### [Data records]
══════
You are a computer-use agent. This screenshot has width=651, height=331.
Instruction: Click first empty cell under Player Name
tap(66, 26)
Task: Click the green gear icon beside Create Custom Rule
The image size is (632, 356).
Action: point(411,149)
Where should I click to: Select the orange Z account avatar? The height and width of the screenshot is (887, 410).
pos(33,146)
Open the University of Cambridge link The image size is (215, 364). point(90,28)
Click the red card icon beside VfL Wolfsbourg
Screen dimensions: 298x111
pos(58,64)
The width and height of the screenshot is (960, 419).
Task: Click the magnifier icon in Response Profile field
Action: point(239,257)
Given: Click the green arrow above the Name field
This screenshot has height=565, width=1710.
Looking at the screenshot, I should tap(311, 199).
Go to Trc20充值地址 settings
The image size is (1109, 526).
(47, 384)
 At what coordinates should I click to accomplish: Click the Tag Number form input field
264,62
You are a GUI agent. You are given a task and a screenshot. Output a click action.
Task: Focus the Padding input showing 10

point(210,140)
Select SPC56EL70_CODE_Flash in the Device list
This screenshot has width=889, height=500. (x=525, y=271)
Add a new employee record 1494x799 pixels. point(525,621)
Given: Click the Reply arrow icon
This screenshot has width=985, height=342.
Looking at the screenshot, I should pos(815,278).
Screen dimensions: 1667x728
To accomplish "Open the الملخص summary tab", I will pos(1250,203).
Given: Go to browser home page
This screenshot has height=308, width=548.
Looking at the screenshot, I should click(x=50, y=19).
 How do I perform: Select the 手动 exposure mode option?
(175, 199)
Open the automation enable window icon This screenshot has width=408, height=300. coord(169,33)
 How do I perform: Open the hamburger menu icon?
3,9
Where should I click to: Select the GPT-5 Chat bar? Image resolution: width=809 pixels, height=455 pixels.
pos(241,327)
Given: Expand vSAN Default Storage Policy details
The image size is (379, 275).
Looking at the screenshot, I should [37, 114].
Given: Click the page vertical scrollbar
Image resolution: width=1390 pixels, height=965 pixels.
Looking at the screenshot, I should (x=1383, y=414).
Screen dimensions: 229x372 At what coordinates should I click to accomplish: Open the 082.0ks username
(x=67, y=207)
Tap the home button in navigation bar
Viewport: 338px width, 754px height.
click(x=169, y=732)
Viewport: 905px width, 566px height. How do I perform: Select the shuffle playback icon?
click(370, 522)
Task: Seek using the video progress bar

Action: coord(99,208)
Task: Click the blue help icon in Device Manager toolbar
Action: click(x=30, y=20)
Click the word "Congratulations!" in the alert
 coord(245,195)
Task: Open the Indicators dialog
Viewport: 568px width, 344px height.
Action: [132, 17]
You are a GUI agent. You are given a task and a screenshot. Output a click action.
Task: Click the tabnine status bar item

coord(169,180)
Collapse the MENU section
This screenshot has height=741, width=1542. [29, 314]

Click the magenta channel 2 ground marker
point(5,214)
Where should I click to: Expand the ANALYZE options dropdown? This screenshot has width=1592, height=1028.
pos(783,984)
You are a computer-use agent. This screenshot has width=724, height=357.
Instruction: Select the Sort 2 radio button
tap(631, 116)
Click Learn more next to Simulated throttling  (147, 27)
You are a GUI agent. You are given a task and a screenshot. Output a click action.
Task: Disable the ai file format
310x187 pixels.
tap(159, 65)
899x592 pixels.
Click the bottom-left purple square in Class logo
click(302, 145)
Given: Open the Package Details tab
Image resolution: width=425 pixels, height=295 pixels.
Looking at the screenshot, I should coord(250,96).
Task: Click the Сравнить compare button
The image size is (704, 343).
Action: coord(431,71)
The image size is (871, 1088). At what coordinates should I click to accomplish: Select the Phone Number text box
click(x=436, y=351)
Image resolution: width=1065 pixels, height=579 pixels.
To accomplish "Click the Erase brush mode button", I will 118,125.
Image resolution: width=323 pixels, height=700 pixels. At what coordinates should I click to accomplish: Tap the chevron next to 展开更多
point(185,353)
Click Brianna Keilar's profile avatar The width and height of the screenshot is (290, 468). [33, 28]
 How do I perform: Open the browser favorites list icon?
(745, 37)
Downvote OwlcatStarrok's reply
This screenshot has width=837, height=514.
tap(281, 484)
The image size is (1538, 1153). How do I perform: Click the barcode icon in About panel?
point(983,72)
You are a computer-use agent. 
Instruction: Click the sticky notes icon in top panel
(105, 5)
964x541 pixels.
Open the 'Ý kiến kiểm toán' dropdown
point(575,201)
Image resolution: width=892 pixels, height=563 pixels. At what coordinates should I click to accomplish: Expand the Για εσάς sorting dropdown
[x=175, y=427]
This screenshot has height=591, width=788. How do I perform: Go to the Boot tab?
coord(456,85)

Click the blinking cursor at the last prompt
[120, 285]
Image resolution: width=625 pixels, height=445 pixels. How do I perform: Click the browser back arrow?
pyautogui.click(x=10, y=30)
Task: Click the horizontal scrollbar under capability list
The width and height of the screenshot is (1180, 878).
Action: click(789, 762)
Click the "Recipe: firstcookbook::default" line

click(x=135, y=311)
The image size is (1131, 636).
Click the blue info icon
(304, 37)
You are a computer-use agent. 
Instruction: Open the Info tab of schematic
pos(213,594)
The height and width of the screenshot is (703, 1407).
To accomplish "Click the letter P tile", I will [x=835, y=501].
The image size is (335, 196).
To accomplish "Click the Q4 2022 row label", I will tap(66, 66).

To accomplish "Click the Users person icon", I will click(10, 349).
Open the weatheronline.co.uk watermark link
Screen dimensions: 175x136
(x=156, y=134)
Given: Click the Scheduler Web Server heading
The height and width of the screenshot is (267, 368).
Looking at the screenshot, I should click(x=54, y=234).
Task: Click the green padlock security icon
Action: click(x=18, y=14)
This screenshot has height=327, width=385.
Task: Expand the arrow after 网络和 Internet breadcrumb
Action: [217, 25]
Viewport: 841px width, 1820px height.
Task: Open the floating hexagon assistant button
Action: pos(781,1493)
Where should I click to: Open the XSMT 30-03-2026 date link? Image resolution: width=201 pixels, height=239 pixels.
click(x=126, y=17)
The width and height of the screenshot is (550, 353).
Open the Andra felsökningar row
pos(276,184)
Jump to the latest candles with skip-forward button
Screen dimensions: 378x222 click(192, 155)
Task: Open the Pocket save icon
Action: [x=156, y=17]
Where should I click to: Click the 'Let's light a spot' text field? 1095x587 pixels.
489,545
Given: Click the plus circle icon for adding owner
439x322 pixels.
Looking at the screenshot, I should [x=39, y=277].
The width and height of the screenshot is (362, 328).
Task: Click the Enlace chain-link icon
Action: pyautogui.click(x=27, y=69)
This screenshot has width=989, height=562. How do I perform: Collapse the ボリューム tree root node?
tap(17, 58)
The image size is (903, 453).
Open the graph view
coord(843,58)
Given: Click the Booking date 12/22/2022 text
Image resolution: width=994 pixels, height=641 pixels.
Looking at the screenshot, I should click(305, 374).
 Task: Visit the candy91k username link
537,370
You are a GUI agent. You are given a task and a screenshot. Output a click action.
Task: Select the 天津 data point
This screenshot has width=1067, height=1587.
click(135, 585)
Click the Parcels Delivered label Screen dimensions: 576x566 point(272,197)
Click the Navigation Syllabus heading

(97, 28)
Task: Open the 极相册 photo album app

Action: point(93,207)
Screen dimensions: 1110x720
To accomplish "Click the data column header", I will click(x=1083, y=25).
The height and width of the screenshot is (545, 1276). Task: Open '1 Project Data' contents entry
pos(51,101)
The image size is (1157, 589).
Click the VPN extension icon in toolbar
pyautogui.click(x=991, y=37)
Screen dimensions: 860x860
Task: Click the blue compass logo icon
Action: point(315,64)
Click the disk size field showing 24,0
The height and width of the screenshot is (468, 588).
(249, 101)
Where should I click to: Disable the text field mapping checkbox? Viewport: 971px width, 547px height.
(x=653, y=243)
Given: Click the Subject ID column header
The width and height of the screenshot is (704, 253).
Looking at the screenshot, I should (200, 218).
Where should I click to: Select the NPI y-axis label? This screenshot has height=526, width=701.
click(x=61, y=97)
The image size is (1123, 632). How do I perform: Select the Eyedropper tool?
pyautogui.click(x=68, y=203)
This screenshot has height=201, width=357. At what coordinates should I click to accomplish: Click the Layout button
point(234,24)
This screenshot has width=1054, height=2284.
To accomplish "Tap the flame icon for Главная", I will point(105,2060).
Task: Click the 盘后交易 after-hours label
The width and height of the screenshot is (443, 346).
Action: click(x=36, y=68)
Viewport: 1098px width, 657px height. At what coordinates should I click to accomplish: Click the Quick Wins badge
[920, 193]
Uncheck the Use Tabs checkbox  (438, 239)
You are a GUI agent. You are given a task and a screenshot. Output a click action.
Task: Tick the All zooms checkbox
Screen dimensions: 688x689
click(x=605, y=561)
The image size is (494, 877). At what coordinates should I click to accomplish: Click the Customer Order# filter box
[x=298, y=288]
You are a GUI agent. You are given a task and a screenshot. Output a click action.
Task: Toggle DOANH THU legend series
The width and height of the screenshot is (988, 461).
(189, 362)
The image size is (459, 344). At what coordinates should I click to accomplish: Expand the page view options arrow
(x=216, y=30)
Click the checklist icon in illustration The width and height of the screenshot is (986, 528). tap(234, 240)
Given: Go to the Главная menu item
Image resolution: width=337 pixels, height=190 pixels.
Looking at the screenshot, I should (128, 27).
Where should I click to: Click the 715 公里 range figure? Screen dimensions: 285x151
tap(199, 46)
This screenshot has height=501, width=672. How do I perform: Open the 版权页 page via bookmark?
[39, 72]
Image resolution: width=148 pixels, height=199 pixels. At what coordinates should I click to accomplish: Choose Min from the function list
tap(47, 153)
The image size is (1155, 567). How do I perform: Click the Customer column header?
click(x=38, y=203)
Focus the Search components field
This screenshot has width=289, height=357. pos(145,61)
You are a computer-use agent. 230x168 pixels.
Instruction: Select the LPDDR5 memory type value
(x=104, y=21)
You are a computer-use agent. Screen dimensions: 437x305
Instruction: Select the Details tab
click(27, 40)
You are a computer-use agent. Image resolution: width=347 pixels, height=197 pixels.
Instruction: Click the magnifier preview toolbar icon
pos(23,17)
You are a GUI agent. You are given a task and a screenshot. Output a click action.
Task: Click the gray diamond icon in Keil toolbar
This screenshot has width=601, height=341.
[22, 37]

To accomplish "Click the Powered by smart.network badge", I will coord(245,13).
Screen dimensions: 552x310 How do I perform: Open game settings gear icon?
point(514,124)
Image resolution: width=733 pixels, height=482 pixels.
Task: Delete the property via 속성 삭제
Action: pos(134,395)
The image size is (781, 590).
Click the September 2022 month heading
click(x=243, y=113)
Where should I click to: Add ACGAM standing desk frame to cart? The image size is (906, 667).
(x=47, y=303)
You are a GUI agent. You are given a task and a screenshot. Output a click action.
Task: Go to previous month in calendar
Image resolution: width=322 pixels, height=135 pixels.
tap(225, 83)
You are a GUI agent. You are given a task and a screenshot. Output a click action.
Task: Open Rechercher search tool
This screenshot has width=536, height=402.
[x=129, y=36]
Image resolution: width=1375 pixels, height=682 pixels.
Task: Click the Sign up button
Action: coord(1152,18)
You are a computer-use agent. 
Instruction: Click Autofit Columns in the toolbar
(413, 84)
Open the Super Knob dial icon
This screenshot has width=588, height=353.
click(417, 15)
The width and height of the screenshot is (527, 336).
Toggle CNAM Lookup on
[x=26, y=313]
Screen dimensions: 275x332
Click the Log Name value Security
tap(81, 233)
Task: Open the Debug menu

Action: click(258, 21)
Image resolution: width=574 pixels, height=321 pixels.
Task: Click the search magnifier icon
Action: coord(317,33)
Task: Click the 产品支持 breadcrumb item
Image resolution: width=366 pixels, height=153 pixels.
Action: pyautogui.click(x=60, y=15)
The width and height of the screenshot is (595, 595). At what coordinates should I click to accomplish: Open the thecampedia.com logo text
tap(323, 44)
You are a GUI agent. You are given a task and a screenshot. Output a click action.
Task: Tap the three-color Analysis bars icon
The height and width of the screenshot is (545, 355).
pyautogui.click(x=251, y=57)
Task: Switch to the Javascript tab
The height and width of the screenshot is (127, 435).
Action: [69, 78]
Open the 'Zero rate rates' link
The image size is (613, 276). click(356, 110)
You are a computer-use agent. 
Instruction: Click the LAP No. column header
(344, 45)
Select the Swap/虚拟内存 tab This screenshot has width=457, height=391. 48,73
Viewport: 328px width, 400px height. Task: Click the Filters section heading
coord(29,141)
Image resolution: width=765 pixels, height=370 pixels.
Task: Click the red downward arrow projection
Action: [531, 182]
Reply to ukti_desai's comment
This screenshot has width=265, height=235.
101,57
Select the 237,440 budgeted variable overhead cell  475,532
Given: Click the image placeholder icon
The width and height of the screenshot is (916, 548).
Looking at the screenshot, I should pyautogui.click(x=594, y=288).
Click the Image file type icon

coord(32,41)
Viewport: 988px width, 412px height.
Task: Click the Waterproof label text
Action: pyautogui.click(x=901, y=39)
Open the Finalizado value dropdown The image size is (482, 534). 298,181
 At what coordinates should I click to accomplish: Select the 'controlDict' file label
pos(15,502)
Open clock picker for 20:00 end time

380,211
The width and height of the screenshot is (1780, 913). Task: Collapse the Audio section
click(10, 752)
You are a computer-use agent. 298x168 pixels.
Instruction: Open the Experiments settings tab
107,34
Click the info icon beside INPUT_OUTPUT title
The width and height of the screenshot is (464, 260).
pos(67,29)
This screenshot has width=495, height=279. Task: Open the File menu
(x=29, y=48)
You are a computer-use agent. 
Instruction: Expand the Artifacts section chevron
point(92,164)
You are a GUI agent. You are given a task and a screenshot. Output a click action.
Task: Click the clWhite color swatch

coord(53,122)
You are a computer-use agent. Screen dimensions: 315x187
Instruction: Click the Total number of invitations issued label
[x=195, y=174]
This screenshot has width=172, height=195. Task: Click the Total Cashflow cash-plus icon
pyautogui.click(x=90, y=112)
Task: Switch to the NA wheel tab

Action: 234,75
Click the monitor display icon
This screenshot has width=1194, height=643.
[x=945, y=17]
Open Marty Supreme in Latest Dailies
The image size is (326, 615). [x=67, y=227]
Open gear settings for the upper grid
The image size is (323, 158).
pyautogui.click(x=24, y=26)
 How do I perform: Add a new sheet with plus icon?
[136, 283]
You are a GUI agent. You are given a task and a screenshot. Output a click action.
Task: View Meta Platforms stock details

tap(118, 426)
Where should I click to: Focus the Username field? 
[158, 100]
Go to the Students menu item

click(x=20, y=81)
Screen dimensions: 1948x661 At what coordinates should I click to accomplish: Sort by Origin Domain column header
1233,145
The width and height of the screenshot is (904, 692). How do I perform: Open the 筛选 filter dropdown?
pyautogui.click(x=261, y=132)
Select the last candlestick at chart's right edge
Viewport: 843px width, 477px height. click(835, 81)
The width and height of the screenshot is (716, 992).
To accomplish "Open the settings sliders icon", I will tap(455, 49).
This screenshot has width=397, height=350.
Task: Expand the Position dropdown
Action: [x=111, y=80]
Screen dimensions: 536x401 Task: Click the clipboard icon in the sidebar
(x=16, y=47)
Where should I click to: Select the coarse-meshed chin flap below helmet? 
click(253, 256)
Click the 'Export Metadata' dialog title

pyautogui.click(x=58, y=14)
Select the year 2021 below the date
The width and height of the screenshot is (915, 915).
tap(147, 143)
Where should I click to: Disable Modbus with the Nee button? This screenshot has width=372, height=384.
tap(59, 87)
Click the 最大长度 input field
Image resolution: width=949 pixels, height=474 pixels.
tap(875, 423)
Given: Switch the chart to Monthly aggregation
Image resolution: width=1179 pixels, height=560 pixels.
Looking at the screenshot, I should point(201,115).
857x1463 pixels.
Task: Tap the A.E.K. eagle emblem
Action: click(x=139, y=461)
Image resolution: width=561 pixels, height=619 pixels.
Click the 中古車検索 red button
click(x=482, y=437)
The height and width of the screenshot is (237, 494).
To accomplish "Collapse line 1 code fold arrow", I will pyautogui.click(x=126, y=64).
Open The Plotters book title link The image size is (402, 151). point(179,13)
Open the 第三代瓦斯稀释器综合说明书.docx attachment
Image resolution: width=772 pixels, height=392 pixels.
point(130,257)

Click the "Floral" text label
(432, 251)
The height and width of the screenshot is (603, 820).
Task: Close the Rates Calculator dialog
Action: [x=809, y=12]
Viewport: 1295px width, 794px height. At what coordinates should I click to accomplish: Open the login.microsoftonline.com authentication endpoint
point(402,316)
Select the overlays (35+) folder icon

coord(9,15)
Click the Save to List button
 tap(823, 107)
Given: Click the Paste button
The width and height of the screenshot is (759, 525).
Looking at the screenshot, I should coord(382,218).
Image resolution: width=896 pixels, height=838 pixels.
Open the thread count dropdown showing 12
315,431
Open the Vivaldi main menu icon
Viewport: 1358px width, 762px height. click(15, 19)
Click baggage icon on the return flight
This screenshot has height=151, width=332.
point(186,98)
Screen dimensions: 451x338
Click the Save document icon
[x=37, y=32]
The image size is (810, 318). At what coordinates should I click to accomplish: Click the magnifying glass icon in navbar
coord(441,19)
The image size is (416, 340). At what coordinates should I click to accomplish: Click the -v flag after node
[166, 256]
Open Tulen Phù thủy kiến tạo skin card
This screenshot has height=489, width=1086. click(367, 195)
══════
### [What is expected]
Starting with the first line of the data above, copy each line exactly until you reach the line with "Given: Click the page vertical scrollbar"; include that line as well.

### [Answer section]
You are a computer-use agent. This screenshot has width=651, height=331.
Instruction: Click first empty cell under Player Name
tap(66, 26)
Task: Click the green gear icon beside Create Custom Rule
The image size is (632, 356).
Action: point(411,149)
Where should I click to: Select the orange Z account avatar? The height and width of the screenshot is (887, 410).
pos(33,146)
Open the University of Cambridge link The image size is (215, 364). point(90,28)
Click the red card icon beside VfL Wolfsbourg
Screen dimensions: 298x111
pos(58,64)
The width and height of the screenshot is (960, 419).
Task: Click the magnifier icon in Response Profile field
Action: point(239,257)
Given: Click the green arrow above the Name field
This screenshot has height=565, width=1710.
Looking at the screenshot, I should tap(311, 199).
Go to Trc20充值地址 settings
The image size is (1109, 526).
(47, 384)
 At what coordinates should I click to accomplish: Click the Tag Number form input field
264,62
You are a GUI agent. You are given a task and a screenshot. Output a click action.
Task: Focus the Padding input showing 10

point(210,140)
Select SPC56EL70_CODE_Flash in the Device list
This screenshot has width=889, height=500. (x=525, y=271)
Add a new employee record 1494x799 pixels. point(525,621)
Given: Click the Reply arrow icon
This screenshot has width=985, height=342.
Looking at the screenshot, I should pos(815,278).
Screen dimensions: 1667x728
To accomplish "Open the الملخص summary tab", I will pos(1250,203).
Given: Go to browser home page
This screenshot has height=308, width=548.
Looking at the screenshot, I should click(x=50, y=19).
 How do I perform: Select the 手动 exposure mode option?
(175, 199)
Open the automation enable window icon This screenshot has width=408, height=300. coord(169,33)
 How do I perform: Open the hamburger menu icon?
3,9
Where should I click to: Select the GPT-5 Chat bar? Image resolution: width=809 pixels, height=455 pixels.
pos(241,327)
Given: Expand vSAN Default Storage Policy details
The image size is (379, 275).
Looking at the screenshot, I should [37, 114].
Given: Click the page vertical scrollbar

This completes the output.